WHAT YOU ARE ASKED TO DO: Copy back every one of the rows below word for word, changing nothing.
******************************
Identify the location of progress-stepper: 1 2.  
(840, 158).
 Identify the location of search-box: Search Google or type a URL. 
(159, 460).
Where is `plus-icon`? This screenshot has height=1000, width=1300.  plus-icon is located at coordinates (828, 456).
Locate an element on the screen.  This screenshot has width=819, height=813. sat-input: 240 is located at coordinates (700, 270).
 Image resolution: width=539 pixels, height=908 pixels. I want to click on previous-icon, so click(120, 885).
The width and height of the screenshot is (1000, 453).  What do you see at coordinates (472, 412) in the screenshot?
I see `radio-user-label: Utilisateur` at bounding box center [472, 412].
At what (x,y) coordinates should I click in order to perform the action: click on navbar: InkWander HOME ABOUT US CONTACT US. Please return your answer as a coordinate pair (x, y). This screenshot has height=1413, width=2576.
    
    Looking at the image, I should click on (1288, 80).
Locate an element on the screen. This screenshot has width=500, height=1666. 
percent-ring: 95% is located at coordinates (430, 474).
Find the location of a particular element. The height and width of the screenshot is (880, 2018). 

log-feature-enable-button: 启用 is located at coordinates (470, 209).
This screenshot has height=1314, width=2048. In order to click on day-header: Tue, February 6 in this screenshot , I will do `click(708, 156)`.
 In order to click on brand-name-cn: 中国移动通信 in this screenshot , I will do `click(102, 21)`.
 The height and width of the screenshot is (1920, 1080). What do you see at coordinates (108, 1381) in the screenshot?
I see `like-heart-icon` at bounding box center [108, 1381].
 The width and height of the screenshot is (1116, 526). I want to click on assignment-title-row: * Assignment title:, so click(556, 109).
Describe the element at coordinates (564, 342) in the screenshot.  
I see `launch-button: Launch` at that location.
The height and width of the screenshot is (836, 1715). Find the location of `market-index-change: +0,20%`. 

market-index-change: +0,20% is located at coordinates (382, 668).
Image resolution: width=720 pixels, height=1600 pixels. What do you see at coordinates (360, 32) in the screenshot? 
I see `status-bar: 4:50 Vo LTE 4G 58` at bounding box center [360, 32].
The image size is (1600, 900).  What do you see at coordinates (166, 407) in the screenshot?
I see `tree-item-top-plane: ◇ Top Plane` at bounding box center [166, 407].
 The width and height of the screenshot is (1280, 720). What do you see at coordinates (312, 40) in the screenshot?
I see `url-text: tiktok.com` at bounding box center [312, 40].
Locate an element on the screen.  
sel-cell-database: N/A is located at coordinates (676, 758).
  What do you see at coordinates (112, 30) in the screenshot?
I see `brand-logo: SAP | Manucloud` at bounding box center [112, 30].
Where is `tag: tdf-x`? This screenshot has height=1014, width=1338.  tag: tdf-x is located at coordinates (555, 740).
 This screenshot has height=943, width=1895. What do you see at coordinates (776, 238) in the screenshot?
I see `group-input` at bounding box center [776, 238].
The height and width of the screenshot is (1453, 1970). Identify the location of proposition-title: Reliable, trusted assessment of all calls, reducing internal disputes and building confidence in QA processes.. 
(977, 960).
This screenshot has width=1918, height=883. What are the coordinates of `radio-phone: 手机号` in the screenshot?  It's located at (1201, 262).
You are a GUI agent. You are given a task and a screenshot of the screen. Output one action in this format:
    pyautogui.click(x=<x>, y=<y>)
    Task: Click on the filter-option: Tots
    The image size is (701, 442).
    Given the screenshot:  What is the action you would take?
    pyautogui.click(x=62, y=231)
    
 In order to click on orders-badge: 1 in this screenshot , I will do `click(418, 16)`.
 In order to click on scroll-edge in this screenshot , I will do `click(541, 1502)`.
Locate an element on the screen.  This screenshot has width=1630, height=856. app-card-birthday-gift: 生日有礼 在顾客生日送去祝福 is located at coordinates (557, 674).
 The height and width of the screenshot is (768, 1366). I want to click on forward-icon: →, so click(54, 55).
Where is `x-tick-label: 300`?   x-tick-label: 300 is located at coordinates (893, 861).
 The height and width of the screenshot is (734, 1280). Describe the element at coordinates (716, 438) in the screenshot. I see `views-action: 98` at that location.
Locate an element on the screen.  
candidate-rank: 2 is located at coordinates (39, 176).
******************************
RESULT:
Identify the location of progress-stepper: 1 2.  
(840, 158).
 Identify the location of search-box: Search Google or type a URL. 
(159, 460).
Where is `plus-icon`? This screenshot has height=1000, width=1300.  plus-icon is located at coordinates (828, 456).
Locate an element on the screen.  This screenshot has width=819, height=813. sat-input: 240 is located at coordinates (700, 270).
 Image resolution: width=539 pixels, height=908 pixels. I want to click on previous-icon, so click(120, 885).
The width and height of the screenshot is (1000, 453).  What do you see at coordinates (472, 412) in the screenshot?
I see `radio-user-label: Utilisateur` at bounding box center [472, 412].
At what (x,y) coordinates should I click in order to perform the action: click on navbar: InkWander HOME ABOUT US CONTACT US. Please return your answer as a coordinate pair (x, y). This screenshot has height=1413, width=2576.
    
    Looking at the image, I should click on (1288, 80).
Locate an element on the screen. This screenshot has width=500, height=1666. 
percent-ring: 95% is located at coordinates (430, 474).
Find the location of a particular element. The height and width of the screenshot is (880, 2018). 

log-feature-enable-button: 启用 is located at coordinates (470, 209).
This screenshot has height=1314, width=2048. In order to click on day-header: Tue, February 6 in this screenshot , I will do `click(708, 156)`.
 In order to click on brand-name-cn: 中国移动通信 in this screenshot , I will do `click(102, 21)`.
 The height and width of the screenshot is (1920, 1080). What do you see at coordinates (108, 1381) in the screenshot?
I see `like-heart-icon` at bounding box center [108, 1381].
 The width and height of the screenshot is (1116, 526). I want to click on assignment-title-row: * Assignment title:, so click(556, 109).
Describe the element at coordinates (564, 342) in the screenshot.  
I see `launch-button: Launch` at that location.
The height and width of the screenshot is (836, 1715). Find the location of `market-index-change: +0,20%`. 

market-index-change: +0,20% is located at coordinates (382, 668).
Image resolution: width=720 pixels, height=1600 pixels. What do you see at coordinates (360, 32) in the screenshot? 
I see `status-bar: 4:50 Vo LTE 4G 58` at bounding box center [360, 32].
The image size is (1600, 900).  What do you see at coordinates (166, 407) in the screenshot?
I see `tree-item-top-plane: ◇ Top Plane` at bounding box center [166, 407].
 The width and height of the screenshot is (1280, 720). What do you see at coordinates (312, 40) in the screenshot?
I see `url-text: tiktok.com` at bounding box center [312, 40].
Locate an element on the screen.  
sel-cell-database: N/A is located at coordinates (676, 758).
  What do you see at coordinates (112, 30) in the screenshot?
I see `brand-logo: SAP | Manucloud` at bounding box center [112, 30].
Where is `tag: tdf-x`? This screenshot has height=1014, width=1338.  tag: tdf-x is located at coordinates (555, 740).
 This screenshot has height=943, width=1895. What do you see at coordinates (776, 238) in the screenshot?
I see `group-input` at bounding box center [776, 238].
The height and width of the screenshot is (1453, 1970). Identify the location of proposition-title: Reliable, trusted assessment of all calls, reducing internal disputes and building confidence in QA processes.. 
(977, 960).
This screenshot has width=1918, height=883. What are the coordinates of `radio-phone: 手机号` in the screenshot?  It's located at (1201, 262).
You are a GUI agent. You are given a task and a screenshot of the screen. Output one action in this format:
    pyautogui.click(x=<x>, y=<y>)
    Task: Click on the filter-option: Tots
    The image size is (701, 442).
    Given the screenshot:  What is the action you would take?
    pyautogui.click(x=62, y=231)
    
 In order to click on orders-badge: 1 in this screenshot , I will do `click(418, 16)`.
 In order to click on scroll-edge in this screenshot , I will do `click(541, 1502)`.
Locate an element on the screen.  This screenshot has width=1630, height=856. app-card-birthday-gift: 生日有礼 在顾客生日送去祝福 is located at coordinates (557, 674).
 The height and width of the screenshot is (768, 1366). I want to click on forward-icon: →, so click(54, 55).
Where is `x-tick-label: 300`?   x-tick-label: 300 is located at coordinates (893, 861).
 The height and width of the screenshot is (734, 1280). Describe the element at coordinates (716, 438) in the screenshot. I see `views-action: 98` at that location.
Locate an element on the screen.  
candidate-rank: 2 is located at coordinates (39, 176).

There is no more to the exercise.